Os autores da façanha da vez foram os sul-coreanos, e enquanto todos ficam por aí discutindo as questões éticas envolvidas na clonagem, eu, pra variar, estou mais preocupado com as questões culinárias.
Estranho? Não para os coreanos, uma vez que carne de cachorro é prato típico da Coréia, e embora eu não acredite que o simpático snuppy vá parar na panela, sua aparição é um bom pretexto pra trazer à tona um outro tema polêmico: os alimentos geneticamente modificados, vulgo transgênicos.
A clonagem, em sua forma mais famosa, ainda está longe de ter uma aplicação comercial, verdadeiramente viável, para nos preocuparmos com ela. Mas outras técnicas dessa mesma laia estão mais presentes entre o céu da nossa boca e a terra, do que sonha a nossa vã gastronomia.
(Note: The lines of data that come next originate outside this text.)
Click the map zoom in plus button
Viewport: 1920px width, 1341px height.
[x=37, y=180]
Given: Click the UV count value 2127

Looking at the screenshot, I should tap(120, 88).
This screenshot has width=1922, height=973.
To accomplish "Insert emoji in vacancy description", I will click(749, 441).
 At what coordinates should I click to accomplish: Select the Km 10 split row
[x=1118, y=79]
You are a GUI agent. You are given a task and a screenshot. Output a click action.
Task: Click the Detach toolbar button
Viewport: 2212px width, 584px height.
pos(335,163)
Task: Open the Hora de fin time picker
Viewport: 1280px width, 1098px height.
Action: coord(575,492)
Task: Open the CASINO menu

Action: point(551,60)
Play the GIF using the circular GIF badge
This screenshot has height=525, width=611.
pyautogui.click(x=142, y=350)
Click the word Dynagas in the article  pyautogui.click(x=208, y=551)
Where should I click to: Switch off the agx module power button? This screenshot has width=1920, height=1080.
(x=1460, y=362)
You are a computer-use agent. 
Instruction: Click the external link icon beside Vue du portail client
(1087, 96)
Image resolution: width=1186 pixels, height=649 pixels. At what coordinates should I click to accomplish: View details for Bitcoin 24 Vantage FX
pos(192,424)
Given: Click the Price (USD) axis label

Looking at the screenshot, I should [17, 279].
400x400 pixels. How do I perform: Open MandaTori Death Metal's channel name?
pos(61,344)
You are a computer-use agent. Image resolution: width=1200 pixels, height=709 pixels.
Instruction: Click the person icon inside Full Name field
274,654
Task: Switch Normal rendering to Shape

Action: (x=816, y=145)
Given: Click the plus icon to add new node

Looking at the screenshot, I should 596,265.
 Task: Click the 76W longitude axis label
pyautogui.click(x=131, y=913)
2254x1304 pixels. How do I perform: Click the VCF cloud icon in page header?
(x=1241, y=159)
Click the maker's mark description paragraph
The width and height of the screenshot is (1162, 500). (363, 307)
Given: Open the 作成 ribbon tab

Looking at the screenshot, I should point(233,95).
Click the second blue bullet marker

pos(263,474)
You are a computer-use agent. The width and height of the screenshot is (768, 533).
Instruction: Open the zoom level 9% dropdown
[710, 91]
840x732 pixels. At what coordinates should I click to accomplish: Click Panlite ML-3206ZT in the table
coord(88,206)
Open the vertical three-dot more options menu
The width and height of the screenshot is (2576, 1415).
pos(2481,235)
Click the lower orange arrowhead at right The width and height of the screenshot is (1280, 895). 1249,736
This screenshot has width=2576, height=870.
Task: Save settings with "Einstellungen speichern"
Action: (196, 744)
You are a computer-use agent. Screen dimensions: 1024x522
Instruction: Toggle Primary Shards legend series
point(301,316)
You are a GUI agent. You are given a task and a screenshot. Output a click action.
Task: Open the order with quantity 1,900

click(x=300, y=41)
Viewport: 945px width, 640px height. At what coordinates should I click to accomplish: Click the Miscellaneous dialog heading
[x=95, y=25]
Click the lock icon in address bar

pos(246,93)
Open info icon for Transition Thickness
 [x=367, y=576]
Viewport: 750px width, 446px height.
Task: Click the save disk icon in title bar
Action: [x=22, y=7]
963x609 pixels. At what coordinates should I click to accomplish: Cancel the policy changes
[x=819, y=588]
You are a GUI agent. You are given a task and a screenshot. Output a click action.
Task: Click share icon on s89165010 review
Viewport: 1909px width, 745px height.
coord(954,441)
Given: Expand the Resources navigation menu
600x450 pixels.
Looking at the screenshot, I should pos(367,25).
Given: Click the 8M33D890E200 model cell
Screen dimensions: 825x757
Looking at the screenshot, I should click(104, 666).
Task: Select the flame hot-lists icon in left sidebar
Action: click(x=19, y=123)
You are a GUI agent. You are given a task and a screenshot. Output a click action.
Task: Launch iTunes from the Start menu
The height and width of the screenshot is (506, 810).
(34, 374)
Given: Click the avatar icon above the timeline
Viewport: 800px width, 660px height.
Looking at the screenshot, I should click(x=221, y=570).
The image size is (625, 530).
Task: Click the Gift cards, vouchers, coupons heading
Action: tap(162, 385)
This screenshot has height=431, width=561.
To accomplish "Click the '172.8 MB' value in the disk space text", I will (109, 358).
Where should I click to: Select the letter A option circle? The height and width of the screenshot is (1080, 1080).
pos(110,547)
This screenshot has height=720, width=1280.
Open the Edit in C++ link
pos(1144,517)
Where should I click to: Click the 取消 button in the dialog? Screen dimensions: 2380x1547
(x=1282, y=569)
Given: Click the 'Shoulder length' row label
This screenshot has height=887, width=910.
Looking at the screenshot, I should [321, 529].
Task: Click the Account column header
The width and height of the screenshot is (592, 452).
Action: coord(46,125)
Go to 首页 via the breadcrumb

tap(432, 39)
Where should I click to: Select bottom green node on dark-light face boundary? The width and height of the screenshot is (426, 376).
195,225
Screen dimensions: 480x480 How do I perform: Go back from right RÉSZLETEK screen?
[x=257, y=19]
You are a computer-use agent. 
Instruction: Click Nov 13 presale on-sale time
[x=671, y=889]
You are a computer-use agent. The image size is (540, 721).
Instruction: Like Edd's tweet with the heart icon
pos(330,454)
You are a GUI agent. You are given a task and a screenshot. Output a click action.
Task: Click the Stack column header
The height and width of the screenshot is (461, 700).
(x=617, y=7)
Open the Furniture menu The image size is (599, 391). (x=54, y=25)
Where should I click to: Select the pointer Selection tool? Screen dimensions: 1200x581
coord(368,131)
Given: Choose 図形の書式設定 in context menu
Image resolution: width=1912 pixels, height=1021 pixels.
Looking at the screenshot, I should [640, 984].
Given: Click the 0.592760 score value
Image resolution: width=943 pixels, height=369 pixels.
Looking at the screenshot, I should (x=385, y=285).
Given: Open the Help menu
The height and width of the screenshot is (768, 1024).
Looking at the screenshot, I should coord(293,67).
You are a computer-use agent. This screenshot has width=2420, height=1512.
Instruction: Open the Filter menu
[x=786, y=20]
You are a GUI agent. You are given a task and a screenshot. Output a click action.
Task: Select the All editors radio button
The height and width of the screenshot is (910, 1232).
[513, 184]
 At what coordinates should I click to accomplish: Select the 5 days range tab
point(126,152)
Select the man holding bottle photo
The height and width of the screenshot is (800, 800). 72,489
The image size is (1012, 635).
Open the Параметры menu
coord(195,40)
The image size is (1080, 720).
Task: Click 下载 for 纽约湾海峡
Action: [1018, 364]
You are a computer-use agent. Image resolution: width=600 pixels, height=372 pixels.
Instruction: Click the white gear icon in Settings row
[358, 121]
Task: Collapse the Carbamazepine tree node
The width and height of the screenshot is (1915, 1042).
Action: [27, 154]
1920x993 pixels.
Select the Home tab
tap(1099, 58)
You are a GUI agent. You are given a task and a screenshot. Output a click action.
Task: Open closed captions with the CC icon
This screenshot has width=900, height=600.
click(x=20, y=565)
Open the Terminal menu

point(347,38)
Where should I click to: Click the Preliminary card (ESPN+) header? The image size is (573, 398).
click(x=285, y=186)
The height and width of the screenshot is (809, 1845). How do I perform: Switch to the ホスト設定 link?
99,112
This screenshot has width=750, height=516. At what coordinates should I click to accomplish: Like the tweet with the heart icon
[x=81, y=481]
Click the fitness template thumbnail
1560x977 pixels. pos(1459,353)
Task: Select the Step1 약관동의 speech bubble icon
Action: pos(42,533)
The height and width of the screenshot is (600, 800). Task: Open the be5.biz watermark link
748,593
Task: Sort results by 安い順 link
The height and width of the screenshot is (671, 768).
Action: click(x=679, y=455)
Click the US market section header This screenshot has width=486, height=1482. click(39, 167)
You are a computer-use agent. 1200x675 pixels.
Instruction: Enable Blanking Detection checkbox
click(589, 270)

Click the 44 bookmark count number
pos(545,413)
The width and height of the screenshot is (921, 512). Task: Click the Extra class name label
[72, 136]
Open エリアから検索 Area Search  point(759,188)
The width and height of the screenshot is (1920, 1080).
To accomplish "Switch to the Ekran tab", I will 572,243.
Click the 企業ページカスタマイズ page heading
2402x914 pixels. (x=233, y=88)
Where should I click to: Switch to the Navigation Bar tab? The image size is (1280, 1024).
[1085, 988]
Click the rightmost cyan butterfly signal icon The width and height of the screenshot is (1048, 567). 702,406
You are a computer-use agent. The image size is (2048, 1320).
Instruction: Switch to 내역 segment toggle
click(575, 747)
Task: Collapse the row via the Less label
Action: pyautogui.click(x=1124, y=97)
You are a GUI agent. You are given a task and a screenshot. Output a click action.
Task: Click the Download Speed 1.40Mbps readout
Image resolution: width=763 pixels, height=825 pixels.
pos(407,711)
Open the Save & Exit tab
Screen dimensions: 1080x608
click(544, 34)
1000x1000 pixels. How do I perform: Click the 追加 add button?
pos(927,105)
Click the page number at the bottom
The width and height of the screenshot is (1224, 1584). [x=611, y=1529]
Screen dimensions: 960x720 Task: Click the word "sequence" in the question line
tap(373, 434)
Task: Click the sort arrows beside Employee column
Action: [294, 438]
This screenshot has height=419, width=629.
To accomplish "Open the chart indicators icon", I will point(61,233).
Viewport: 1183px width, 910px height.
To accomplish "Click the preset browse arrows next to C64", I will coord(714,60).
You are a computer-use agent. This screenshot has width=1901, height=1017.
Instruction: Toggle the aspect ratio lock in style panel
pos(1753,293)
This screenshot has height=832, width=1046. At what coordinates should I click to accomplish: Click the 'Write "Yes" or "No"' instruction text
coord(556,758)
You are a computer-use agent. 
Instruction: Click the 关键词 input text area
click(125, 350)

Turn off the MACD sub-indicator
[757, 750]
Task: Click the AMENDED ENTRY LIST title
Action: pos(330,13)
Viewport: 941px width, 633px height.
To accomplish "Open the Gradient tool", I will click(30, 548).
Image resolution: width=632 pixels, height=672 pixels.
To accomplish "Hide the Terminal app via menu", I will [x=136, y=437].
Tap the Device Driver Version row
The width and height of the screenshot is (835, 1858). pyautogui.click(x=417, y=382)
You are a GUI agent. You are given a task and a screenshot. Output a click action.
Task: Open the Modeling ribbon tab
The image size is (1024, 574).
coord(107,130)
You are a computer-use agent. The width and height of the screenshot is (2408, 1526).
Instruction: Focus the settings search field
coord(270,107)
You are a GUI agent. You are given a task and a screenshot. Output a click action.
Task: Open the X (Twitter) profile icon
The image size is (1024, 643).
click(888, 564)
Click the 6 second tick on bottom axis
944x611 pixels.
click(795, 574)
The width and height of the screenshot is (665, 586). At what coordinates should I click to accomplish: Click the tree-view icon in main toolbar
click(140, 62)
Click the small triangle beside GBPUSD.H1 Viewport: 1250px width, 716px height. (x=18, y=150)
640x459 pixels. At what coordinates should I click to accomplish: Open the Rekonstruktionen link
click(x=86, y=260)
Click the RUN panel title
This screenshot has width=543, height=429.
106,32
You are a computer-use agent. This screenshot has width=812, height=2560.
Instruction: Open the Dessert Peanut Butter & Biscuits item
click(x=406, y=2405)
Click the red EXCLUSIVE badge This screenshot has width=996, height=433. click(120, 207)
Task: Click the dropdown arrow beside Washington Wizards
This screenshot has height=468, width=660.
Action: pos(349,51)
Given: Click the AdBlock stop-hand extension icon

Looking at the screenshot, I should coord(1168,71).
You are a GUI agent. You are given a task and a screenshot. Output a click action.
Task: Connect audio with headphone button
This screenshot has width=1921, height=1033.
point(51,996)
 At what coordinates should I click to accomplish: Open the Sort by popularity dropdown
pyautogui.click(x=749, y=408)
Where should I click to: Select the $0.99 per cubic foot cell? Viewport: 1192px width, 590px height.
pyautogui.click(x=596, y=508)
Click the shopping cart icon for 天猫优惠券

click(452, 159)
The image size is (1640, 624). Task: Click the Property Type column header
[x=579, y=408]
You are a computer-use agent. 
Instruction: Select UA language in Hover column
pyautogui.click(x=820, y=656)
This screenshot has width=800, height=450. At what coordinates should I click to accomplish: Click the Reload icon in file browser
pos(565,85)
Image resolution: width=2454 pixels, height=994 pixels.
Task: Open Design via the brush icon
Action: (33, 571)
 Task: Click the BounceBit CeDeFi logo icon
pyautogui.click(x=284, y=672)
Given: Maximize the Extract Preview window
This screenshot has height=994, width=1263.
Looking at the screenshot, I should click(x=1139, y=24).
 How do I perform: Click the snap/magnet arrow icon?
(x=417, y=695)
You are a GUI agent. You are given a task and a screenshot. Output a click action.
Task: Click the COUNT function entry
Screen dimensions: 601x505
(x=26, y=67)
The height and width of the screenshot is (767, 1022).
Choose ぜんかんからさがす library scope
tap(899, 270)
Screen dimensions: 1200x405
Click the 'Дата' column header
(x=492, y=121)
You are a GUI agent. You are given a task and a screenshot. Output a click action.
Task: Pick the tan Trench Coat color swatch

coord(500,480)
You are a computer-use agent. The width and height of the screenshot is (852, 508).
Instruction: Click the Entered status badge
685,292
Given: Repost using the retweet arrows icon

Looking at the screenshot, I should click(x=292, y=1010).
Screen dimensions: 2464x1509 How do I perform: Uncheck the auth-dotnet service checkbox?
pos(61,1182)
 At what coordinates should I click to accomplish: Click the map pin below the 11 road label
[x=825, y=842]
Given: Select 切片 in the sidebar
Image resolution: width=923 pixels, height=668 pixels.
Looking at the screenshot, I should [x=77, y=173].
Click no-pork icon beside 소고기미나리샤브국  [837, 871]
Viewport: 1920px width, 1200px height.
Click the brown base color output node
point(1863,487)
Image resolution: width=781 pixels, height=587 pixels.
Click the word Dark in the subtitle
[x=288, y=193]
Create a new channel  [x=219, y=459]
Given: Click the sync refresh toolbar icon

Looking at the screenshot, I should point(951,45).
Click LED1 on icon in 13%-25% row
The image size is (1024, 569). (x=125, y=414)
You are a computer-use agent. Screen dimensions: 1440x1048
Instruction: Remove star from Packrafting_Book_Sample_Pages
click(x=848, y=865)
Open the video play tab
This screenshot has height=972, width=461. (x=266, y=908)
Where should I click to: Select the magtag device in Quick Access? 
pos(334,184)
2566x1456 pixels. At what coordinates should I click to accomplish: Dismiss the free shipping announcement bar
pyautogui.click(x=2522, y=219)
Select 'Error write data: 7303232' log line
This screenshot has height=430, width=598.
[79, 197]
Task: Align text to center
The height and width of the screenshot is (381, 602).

São sementes modificadas para resistir a pragas e pesticidas, fertilização de embriões in vitro que garantem rebanhos maiores e melhores, hormônios e mais hormônios desenvolvidos e utilizados para aumentar a produtividade.
Tá, e o que tudo isso tem a ver com o pãozinho francês nosso de cada dia? Se você viver numa comunidade hippie que cultiva seu próprio trigo, talvez não muito, mas se como a maioria das pessoas você costuma consumir alimentos industrializados, saiba que não só o pão como todo o resto da sua dieta é o objetivo final dessa espécie de corrida "tecno-alimentar".
É a velha e "boa" lógica capitalista, sentando, sem ter sido convidada, à nossa mesa. Como a indústria alimentícia é dominada por mega-corporações, invariavelmente, mais preocupadas com números do que com pessoas, vale aquela velha máxima "os fins justificam os meios", ainda que isso seja o nosso fim.
Agora, deixando a teoria da conspiração maquiavélica um pouco de lado, o fato é que o consumidor se encontra numa situação realmente complicada nessa questão. Diante da inegável eficiência da biotecnologia, fica difícil para qualquer governo, simplesmente, proibir o uso dessas técnicas, pois numa economia regida pelas leis de mercado, isso representaria um verdadeiro genocídio da produção local, acabando com a sua competitividade.
Por outro lado, grande parte dos produtos provenientes da biotecnologia ainda não foi suficientemente testada, por isso, não se pode garantir que seu consumo seja seguro. E, enquanto se desenrola toda essa questão, os transgênicos continuam na boca do povo, ainda que ele não tenha digerido muito bem essa história.
Aliás, esse é outro problema. Pouca gente sabe quando está ingerindo produtos geneticamente modificados, já que nem todos os países obrigam as empresas a identificar tais produtos. Existem ainda pessoas que nem sabem o que são transgênicos, e mesmo aqueles que sabem e se importam, pouco podem fazer a respeito.
Alguns até tentam, como é o caso do ativista francês José Bové, que já incendiou, entre outras coisas, sementes transgênicas, plantações e até uma loja do Mc Donald’s ou Mc Do, como eles chamam na França. Mas embora Bové faça, às vezes, bastante barulho, conseguindo chamar atenção para questão da biotecnologia, atitudes isoladas como a dele não geram resultados efetivos no combate aos transgênicos.
Na verdade, até para declarar guerra aos transgênicos, ainda é um pouco cedo demais. Pois, da mesma forma que sobram razões para desconfiar da qualidade dos produtos biotecnológicos, falta qualquer comprovação científica de que eles sejam, realmente, nocivos à saúde. Mas como canja de galinha e precaução nunca fizeram mal a ninguém, procure saber a origem dos produtos que você consome, dando preferência para aqueles que informam como foram produzidos.
Duvido que Gregor Mendel, quando fez suas primeiras experiências com ervilhas, lá no século 19, imaginava que um dia comida e genética voltariam a se encontrar. Mas, dado ao montante dos interesses envolvidos nessa questão da biotecnologia, parece que esse cruzamento ainda vai render muitos frutos transgênicos.